News-COVID-19: Study Warns That Ocular Inflammation Present In Many Recovered Non-Hospitalized COVID-19 Patients
Researchers from the University of California-San Diego (UCSD) in a new study found that a high percentage of recovered COVID-19 patients exhibited ocular inflammation in their eyes which is a type of neuroinflammation.
The study findings by the researchers from the Department of Ophthalmology-UCSD, the Division of Infectious Diseases and Global Public Health-UCSD, and the Rady Children's Hospital-UCSD are published on a preprint server and are currently being peer reviewed. https://www.medrxiv.org/content/10.1101/2020.09.22.20128140v1
COVID-19 is typically characterized by striking variability in clinical severity, and a hyperinflammatory response in the lung is associated with high mortality.
However to date little is known about the extent and duration of inflammation in persons recovering from COVID-19.
In this research, the study team used spectral domain optical coherence tomography (SD-OCT) to detect the presence of inflammatory cells in the vitreous cavity of the eye which is an immune-privileged microenvironment, in individuals recovered from COVID- 19.
A total of fifteen participants were evaluated (6 women and 9 men). All but one was previously diagnosed with active SARS-CoV-2 infection by polymerase chain reaction (PCR) 58 to 85 days prior to evaluation.

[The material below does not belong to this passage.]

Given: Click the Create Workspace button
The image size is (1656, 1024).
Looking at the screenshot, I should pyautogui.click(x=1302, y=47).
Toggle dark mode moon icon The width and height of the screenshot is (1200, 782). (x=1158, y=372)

One participant had symptoms consistent with COVID-19 and a simultaneous household contact with confirmed COVID-19. Respiratory symptoms were present in all participants (Table). Only one participant required hospitalization.
From the results of the SD-OCT scans, 4 persons had few inflammatory cells and 3 had many inflammatory cells. Participants were asked at the time of examination whether they felt they had a complete recovery. Eleven persons perceived that they are back to their baseline (median 50 days since recovery), while 4 did not (median 47 days since recovery). Of those who felt they had a complete recovery, 8 had rare inflammatory cells; while among those who had residual symptoms 2 had few inflammatory cells and 2 had many inflammatory cells. The grading scheme was applied to OCT scans from 14 individuals with no history of COVID; 13 had rare inflammatory cells and 1 had few inflammatory cells (p = 0.006)

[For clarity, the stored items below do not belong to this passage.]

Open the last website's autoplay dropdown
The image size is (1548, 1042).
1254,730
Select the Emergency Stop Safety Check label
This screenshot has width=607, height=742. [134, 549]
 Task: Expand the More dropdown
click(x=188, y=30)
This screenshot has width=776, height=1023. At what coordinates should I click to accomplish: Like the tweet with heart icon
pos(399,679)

All the participants met the criteria of recovery from the active viral phase. Time from recovery ranged from 34 to 60 days (median 50 days). Post-recovery observations: four persons reported cough, two reported lower extremity weakness and numbness, one reported headaches, and one reported photophobia
The study findings provide quasihistologic evidence that neuroinflammation is present in individuals who recovered from COVID-19.
On OCT imaging, presence of numerous inflammatory cells in the vitreous cavity is abnormal. These cells in the vitreous result from inflammation, hemorrhage or a neoplastic process. Strikingly, in two participants OCT scans prior to their COVID-19 illness showed no evidence of inflammation in the vitreous, while their scans after COVID-19 showed hyperreflective foci, strongly suggesting that even ambulatory COVID-19 may lead to inflammatory cells persisting in the eye up to 1 month after recovery.

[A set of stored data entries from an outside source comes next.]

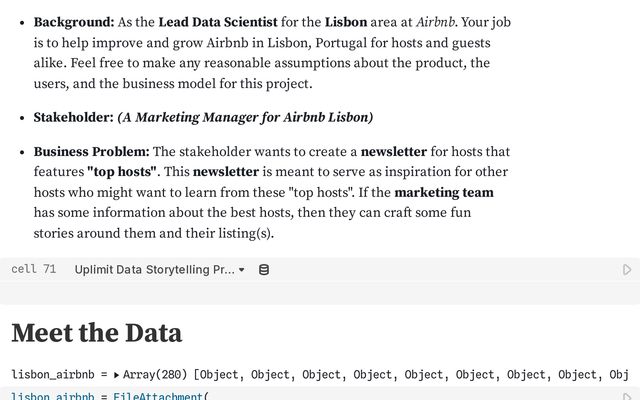640x400 pixels.
Task: Click the cell 71 label
Action: pyautogui.click(x=33, y=269)
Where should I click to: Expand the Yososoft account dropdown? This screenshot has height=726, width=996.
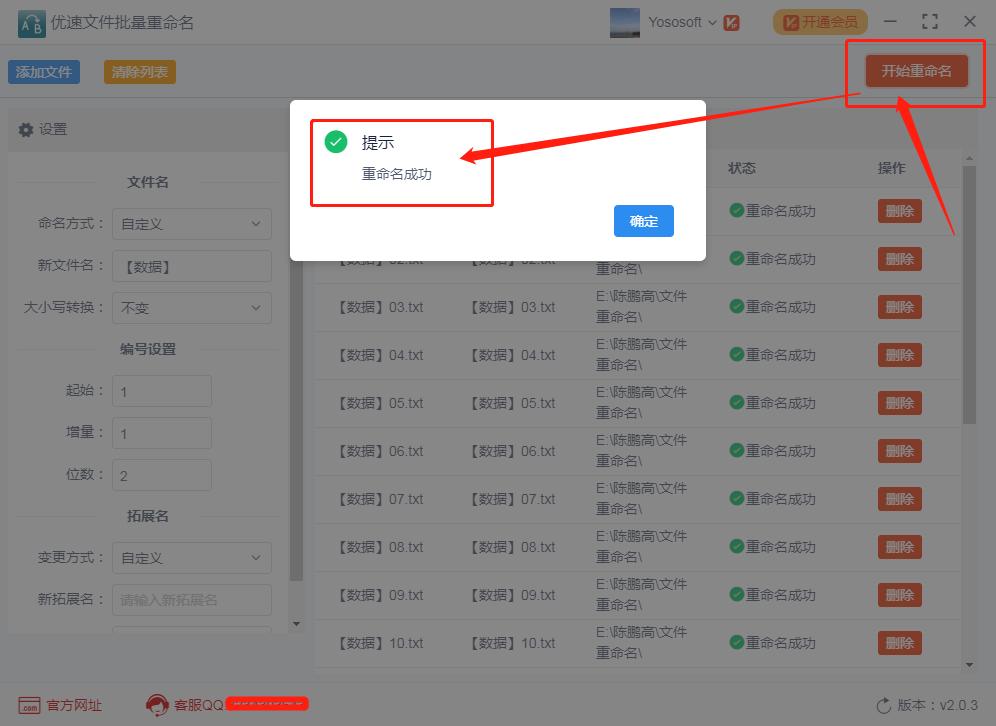point(713,21)
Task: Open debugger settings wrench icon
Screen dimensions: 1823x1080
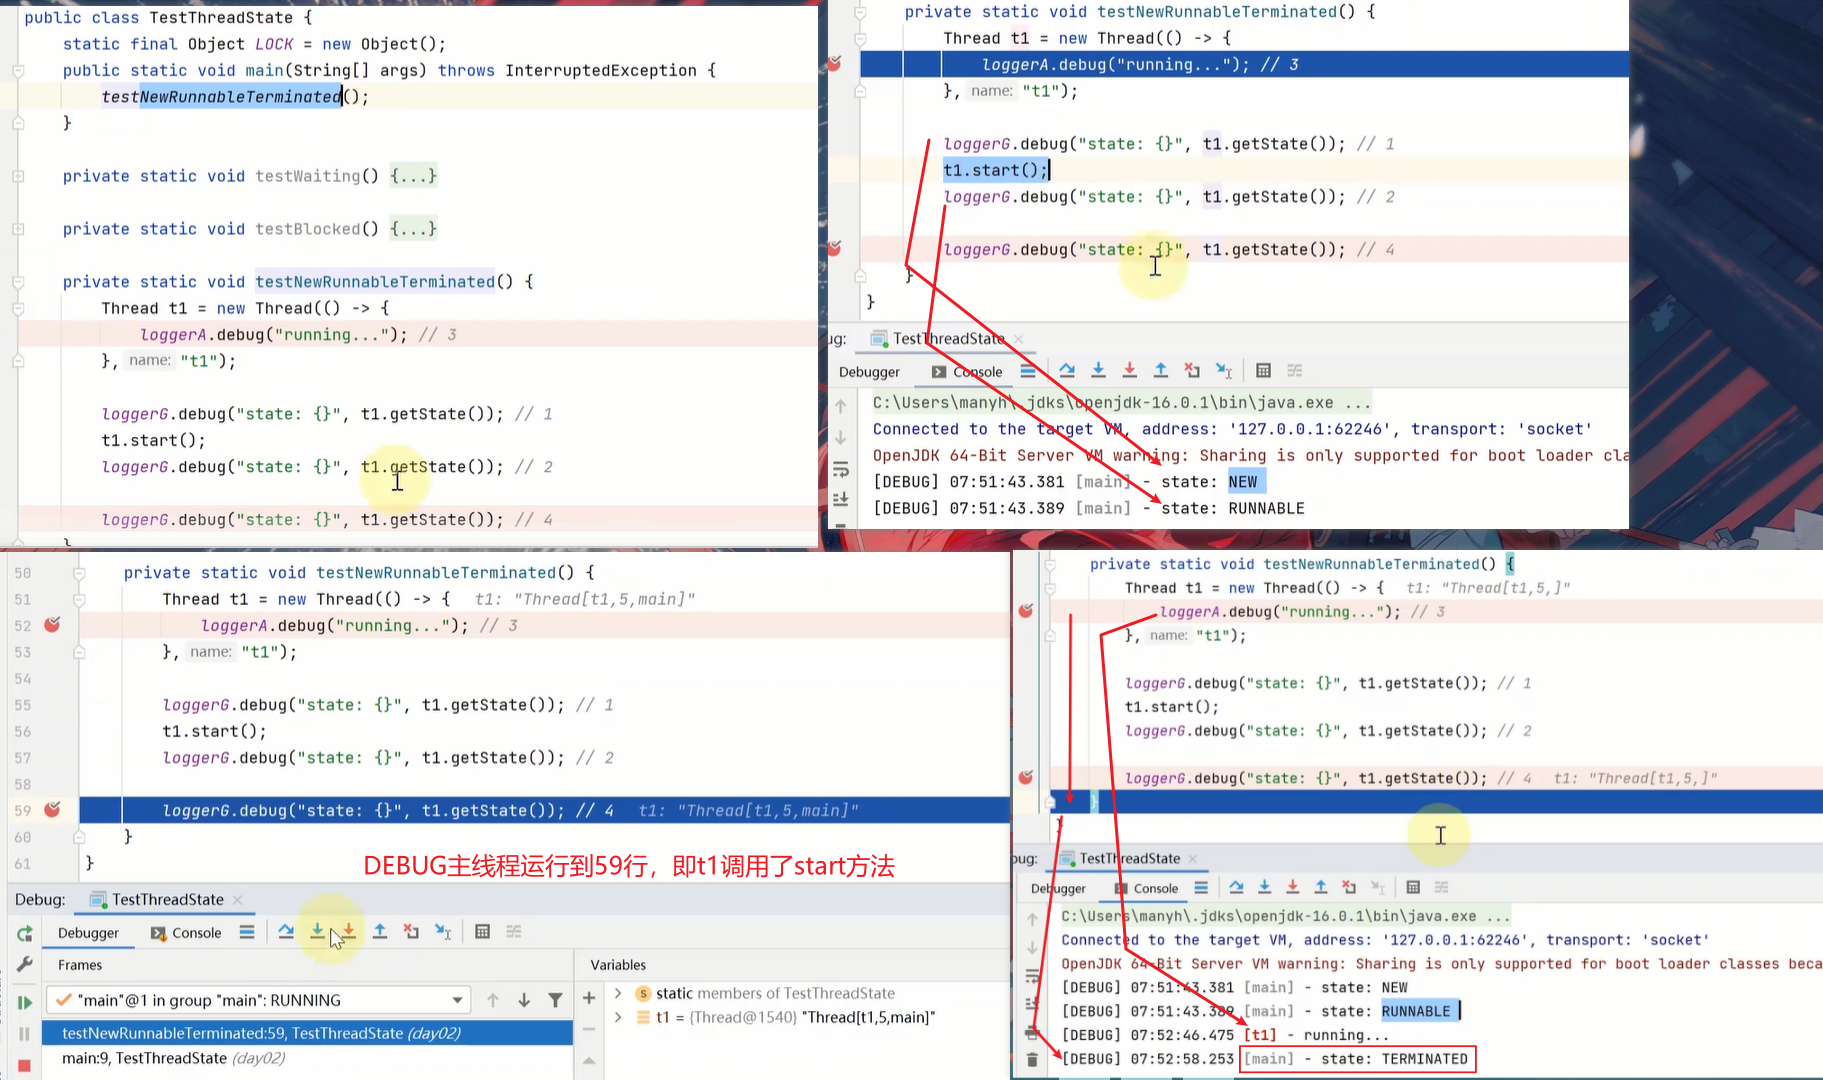Action: [x=24, y=965]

Individual who felt that their recovery was incomplete had more cells, which likely suggests residual inflammation elsewhere.
The study findings are congruent with emerging reports demonstrating that recovery from COVID-19 may be complicated by post-viral inflammation, and full symptomatic recovery may not occur even weeks after a negative test result, even in younger individuals.
The results also suggest that persons who feel that their recovery is incomplete usually have evidence of subclinical eye inflammation, which may be a marker of residual inflammation elsewhere as well.
The study team noted that the study had limitations. The identification of inflammatory cells relied on SD-OCT imaging, and there were no molecular or cellular analysis of vitreous biopsies.
Also the specificity of this finding to COVID-19 is unknown, as no similar study to our knowledge has been conducted in persons recovering from other respiratory viral or systemic illnesses.
The team said that a larger study is needed to determine the true prevalence of vitreous cells in persons recovering from COVID-19, and a longitudinal study is needed to determine its long-term ocular health sequelae.